▶ **ACTIVITY**
Return the listing below unchanged, minus its pictures.

══════════════════════════════

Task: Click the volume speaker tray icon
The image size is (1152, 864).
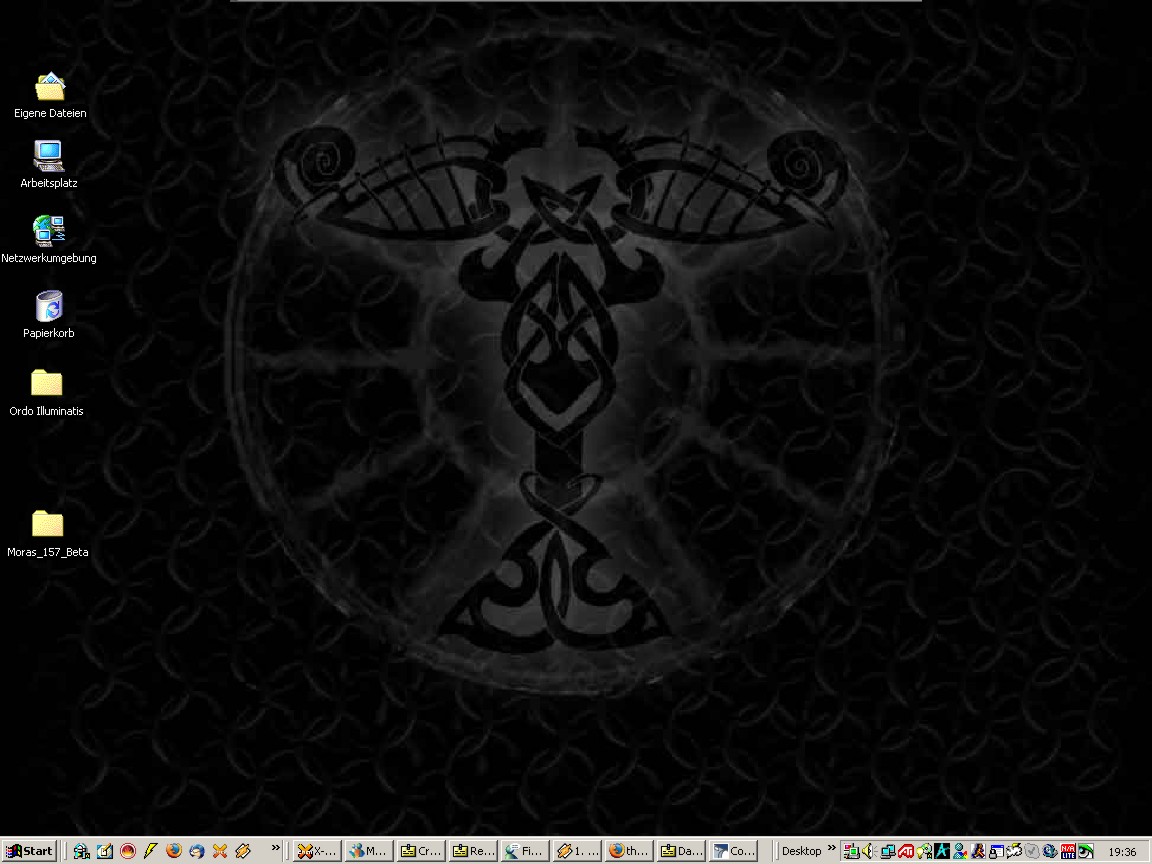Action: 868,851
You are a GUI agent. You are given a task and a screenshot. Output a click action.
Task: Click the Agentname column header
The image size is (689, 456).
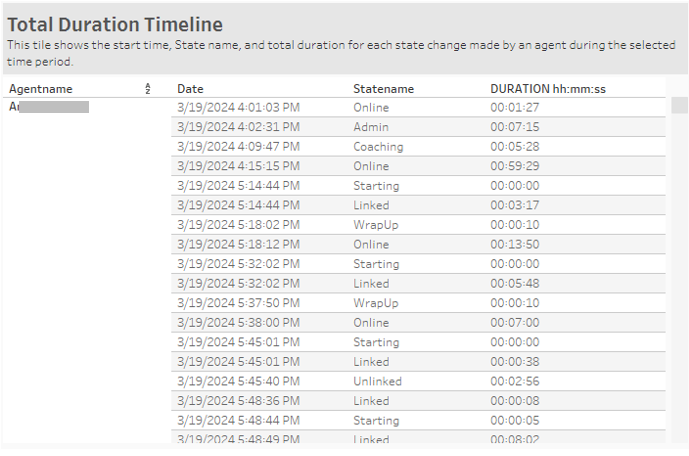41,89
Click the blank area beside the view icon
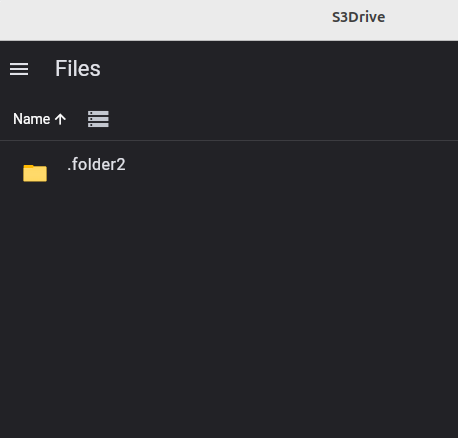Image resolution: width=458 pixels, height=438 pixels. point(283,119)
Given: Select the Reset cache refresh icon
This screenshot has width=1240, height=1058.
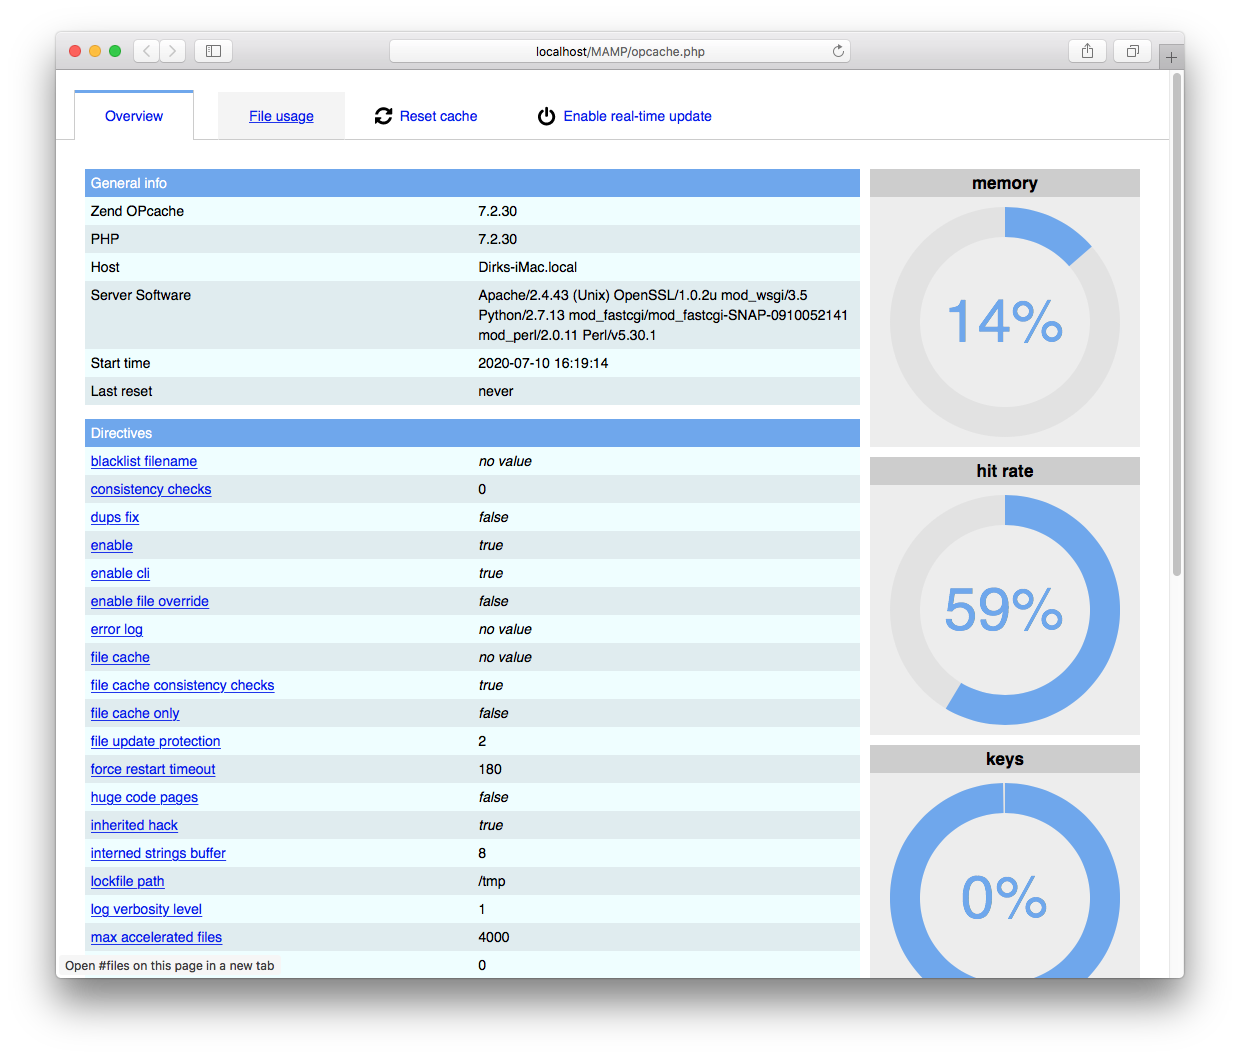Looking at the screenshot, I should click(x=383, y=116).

══════════════════════════════

▶ **ANSWER TO THIS EXERCISE**
Task: Click the volume speaker tray icon
The image size is (1152, 864).
Action: 868,851
You are a GUI agent. You are given a task and a screenshot. Output a click action.
Task: Click the Agentname column header
The image size is (689, 456).
41,89
Click the blank area beside the view icon
Image resolution: width=458 pixels, height=438 pixels. point(283,119)
Given: Select the Reset cache refresh icon
This screenshot has width=1240, height=1058.
Looking at the screenshot, I should click(x=383, y=116).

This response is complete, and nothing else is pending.